**AIM OF THE TASK**:
Transcribe each line below word for word.

··· MATERIAL SHOWN ···

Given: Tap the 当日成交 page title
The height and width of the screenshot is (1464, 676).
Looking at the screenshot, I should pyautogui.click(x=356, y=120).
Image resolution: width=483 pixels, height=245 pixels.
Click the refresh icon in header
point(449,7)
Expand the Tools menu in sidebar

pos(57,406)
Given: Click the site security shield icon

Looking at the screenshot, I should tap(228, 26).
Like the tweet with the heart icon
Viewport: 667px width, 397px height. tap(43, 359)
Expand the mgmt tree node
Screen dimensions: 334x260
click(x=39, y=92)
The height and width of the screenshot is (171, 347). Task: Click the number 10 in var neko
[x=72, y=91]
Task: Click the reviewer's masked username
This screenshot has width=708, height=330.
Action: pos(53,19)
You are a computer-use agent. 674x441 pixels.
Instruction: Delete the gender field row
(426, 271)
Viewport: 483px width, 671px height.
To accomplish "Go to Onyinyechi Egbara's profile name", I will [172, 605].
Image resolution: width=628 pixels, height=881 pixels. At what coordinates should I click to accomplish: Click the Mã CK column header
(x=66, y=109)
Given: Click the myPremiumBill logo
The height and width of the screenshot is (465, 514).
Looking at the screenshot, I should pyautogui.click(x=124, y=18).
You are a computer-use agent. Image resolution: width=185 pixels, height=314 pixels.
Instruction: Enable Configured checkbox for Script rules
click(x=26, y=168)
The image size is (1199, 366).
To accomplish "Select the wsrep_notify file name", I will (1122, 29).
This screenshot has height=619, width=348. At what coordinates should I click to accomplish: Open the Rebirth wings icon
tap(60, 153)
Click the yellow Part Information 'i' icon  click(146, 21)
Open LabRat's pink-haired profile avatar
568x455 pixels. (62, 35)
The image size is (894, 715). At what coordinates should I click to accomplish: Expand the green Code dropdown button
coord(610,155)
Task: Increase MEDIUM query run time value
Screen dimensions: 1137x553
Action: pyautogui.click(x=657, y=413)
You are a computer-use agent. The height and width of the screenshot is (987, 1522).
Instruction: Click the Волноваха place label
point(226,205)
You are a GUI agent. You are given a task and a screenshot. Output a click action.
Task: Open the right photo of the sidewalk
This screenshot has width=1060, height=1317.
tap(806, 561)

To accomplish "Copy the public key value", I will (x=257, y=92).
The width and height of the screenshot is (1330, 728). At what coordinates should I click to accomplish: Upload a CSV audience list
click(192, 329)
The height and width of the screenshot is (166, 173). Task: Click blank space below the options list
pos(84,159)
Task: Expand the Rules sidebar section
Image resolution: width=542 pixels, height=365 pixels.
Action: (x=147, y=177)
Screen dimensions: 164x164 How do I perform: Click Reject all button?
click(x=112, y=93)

···

**ANSWER TO THE PROBLEM**:
Given: Tap the 当日成交 page title
The height and width of the screenshot is (1464, 676).
Looking at the screenshot, I should pyautogui.click(x=356, y=120).
Image resolution: width=483 pixels, height=245 pixels.
Click the refresh icon in header
point(449,7)
Expand the Tools menu in sidebar

pos(57,406)
Given: Click the site security shield icon

Looking at the screenshot, I should tap(228, 26).
Like the tweet with the heart icon
Viewport: 667px width, 397px height. tap(43, 359)
Expand the mgmt tree node
Screen dimensions: 334x260
click(x=39, y=92)
The height and width of the screenshot is (171, 347). Task: Click the number 10 in var neko
[x=72, y=91]
Task: Click the reviewer's masked username
This screenshot has width=708, height=330.
Action: pos(53,19)
You are a computer-use agent. 674x441 pixels.
Instruction: Delete the gender field row
(426, 271)
Viewport: 483px width, 671px height.
To accomplish "Go to Onyinyechi Egbara's profile name", I will [172, 605].
Image resolution: width=628 pixels, height=881 pixels. At what coordinates should I click to accomplish: Click the Mã CK column header
(x=66, y=109)
Given: Click the myPremiumBill logo
The height and width of the screenshot is (465, 514).
Looking at the screenshot, I should pyautogui.click(x=124, y=18).
You are a computer-use agent. Image resolution: width=185 pixels, height=314 pixels.
Instruction: Enable Configured checkbox for Script rules
click(x=26, y=168)
The image size is (1199, 366).
To accomplish "Select the wsrep_notify file name", I will (1122, 29).
This screenshot has height=619, width=348. At what coordinates should I click to accomplish: Open the Rebirth wings icon
tap(60, 153)
Click the yellow Part Information 'i' icon  click(146, 21)
Open LabRat's pink-haired profile avatar
568x455 pixels. (62, 35)
The image size is (894, 715). At what coordinates should I click to accomplish: Expand the green Code dropdown button
coord(610,155)
Task: Increase MEDIUM query run time value
Screen dimensions: 1137x553
Action: pyautogui.click(x=657, y=413)
You are a computer-use agent. The height and width of the screenshot is (987, 1522).
Instruction: Click the Волноваха place label
point(226,205)
You are a GUI agent. You are given a task and a screenshot. Output a click action.
Task: Open the right photo of the sidewalk
This screenshot has width=1060, height=1317.
tap(806, 561)

To accomplish "Copy the public key value", I will (x=257, y=92).
The width and height of the screenshot is (1330, 728). At what coordinates should I click to accomplish: Upload a CSV audience list
click(192, 329)
The height and width of the screenshot is (166, 173). Task: Click blank space below the options list
pos(84,159)
Task: Expand the Rules sidebar section
Image resolution: width=542 pixels, height=365 pixels.
Action: (x=147, y=177)
Screen dimensions: 164x164 How do I perform: Click Reject all button?
click(x=112, y=93)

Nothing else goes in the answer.